_Entries taken from a collection_:
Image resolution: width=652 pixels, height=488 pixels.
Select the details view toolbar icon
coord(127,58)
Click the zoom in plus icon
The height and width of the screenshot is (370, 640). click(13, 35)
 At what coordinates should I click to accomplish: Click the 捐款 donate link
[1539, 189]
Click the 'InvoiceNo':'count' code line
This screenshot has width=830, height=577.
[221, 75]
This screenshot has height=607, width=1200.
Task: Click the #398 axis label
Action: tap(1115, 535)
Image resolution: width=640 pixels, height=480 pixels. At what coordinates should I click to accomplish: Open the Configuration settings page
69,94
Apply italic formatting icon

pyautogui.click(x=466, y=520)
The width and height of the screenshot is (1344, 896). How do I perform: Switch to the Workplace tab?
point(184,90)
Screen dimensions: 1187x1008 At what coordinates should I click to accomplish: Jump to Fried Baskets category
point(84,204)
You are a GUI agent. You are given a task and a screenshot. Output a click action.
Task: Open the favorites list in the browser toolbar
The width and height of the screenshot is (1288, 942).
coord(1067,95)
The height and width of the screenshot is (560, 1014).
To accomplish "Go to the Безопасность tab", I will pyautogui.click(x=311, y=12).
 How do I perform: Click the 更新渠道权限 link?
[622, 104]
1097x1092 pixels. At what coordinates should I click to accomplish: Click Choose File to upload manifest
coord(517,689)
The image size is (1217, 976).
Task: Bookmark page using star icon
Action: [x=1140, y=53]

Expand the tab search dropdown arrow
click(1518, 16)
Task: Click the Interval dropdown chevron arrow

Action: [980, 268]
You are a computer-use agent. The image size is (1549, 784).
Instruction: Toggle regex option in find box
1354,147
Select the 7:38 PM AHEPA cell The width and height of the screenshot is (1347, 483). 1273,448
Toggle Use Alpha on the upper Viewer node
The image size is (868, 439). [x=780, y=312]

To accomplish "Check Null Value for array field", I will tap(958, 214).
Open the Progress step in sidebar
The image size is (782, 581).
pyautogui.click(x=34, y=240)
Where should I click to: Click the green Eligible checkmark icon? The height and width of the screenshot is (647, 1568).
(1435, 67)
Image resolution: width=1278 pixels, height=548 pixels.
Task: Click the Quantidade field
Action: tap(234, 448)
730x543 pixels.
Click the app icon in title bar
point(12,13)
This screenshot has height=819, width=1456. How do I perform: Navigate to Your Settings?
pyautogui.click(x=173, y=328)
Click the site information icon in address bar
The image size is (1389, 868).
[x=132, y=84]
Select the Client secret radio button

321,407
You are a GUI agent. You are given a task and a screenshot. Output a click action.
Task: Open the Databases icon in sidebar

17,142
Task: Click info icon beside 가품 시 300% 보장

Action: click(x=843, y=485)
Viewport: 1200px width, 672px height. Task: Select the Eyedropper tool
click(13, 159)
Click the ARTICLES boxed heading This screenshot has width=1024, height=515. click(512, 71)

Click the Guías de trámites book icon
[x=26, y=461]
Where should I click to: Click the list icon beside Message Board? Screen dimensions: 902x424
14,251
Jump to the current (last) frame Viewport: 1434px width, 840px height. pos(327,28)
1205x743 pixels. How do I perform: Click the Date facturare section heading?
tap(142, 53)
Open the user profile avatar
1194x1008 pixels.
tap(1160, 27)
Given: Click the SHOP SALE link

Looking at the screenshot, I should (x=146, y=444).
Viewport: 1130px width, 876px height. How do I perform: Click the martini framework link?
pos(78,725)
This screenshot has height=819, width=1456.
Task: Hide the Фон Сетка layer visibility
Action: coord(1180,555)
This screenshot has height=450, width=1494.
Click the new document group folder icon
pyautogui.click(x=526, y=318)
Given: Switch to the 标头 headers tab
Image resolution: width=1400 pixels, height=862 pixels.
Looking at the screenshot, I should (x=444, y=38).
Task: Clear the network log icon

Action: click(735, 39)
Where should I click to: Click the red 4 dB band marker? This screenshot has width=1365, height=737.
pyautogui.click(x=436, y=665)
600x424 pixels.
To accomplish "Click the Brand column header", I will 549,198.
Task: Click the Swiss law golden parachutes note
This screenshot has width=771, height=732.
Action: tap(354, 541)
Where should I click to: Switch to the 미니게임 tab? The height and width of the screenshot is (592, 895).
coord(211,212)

_EXERCISE GOAL_: Return the lines above exactly as they appear.

_SOLUTION TO THIS PROBLEM_:
Image resolution: width=652 pixels, height=488 pixels.
Select the details view toolbar icon
coord(127,58)
Click the zoom in plus icon
The height and width of the screenshot is (370, 640). click(13, 35)
 At what coordinates should I click to accomplish: Click the 捐款 donate link
[1539, 189]
Click the 'InvoiceNo':'count' code line
This screenshot has width=830, height=577.
[221, 75]
This screenshot has height=607, width=1200.
Task: Click the #398 axis label
Action: tap(1115, 535)
Image resolution: width=640 pixels, height=480 pixels. At what coordinates should I click to accomplish: Open the Configuration settings page
69,94
Apply italic formatting icon

pyautogui.click(x=466, y=520)
The width and height of the screenshot is (1344, 896). How do I perform: Switch to the Workplace tab?
point(184,90)
Screen dimensions: 1187x1008 At what coordinates should I click to accomplish: Jump to Fried Baskets category
point(84,204)
You are a GUI agent. You are given a task and a screenshot. Output a click action.
Task: Open the favorites list in the browser toolbar
The width and height of the screenshot is (1288, 942).
coord(1067,95)
The height and width of the screenshot is (560, 1014).
To accomplish "Go to the Безопасность tab", I will pyautogui.click(x=311, y=12).
 How do I perform: Click the 更新渠道权限 link?
[622, 104]
1097x1092 pixels. At what coordinates should I click to accomplish: Click Choose File to upload manifest
coord(517,689)
The image size is (1217, 976).
Task: Bookmark page using star icon
Action: [x=1140, y=53]

Expand the tab search dropdown arrow
click(1518, 16)
Task: Click the Interval dropdown chevron arrow

Action: [980, 268]
You are a computer-use agent. The image size is (1549, 784).
Instruction: Toggle regex option in find box
1354,147
Select the 7:38 PM AHEPA cell The width and height of the screenshot is (1347, 483). 1273,448
Toggle Use Alpha on the upper Viewer node
The image size is (868, 439). [x=780, y=312]

To accomplish "Check Null Value for array field", I will tap(958, 214).
Open the Progress step in sidebar
The image size is (782, 581).
pyautogui.click(x=34, y=240)
Where should I click to: Click the green Eligible checkmark icon? The height and width of the screenshot is (647, 1568).
(1435, 67)
Image resolution: width=1278 pixels, height=548 pixels.
Task: Click the Quantidade field
Action: tap(234, 448)
730x543 pixels.
Click the app icon in title bar
point(12,13)
This screenshot has height=819, width=1456. How do I perform: Navigate to Your Settings?
pyautogui.click(x=173, y=328)
Click the site information icon in address bar
The image size is (1389, 868).
[x=132, y=84]
Select the Client secret radio button

321,407
You are a GUI agent. You are given a task and a screenshot. Output a click action.
Task: Open the Databases icon in sidebar

17,142
Task: Click info icon beside 가품 시 300% 보장

Action: click(x=843, y=485)
Viewport: 1200px width, 672px height. Task: Select the Eyedropper tool
click(13, 159)
Click the ARTICLES boxed heading This screenshot has width=1024, height=515. click(512, 71)

Click the Guías de trámites book icon
[x=26, y=461]
Where should I click to: Click the list icon beside Message Board? Screen dimensions: 902x424
14,251
Jump to the current (last) frame Viewport: 1434px width, 840px height. pos(327,28)
1205x743 pixels. How do I perform: Click the Date facturare section heading?
tap(142, 53)
Open the user profile avatar
1194x1008 pixels.
tap(1160, 27)
Given: Click the SHOP SALE link

Looking at the screenshot, I should (x=146, y=444).
Viewport: 1130px width, 876px height. How do I perform: Click the martini framework link?
pos(78,725)
This screenshot has height=819, width=1456.
Task: Hide the Фон Сетка layer visibility
Action: coord(1180,555)
This screenshot has height=450, width=1494.
Click the new document group folder icon
pyautogui.click(x=526, y=318)
Given: Switch to the 标头 headers tab
Image resolution: width=1400 pixels, height=862 pixels.
Looking at the screenshot, I should (x=444, y=38).
Task: Clear the network log icon

Action: click(735, 39)
Where should I click to: Click the red 4 dB band marker? This screenshot has width=1365, height=737.
pyautogui.click(x=436, y=665)
600x424 pixels.
To accomplish "Click the Brand column header", I will 549,198.
Task: Click the Swiss law golden parachutes note
This screenshot has width=771, height=732.
Action: tap(354, 541)
Where should I click to: Switch to the 미니게임 tab? The height and width of the screenshot is (592, 895).
coord(211,212)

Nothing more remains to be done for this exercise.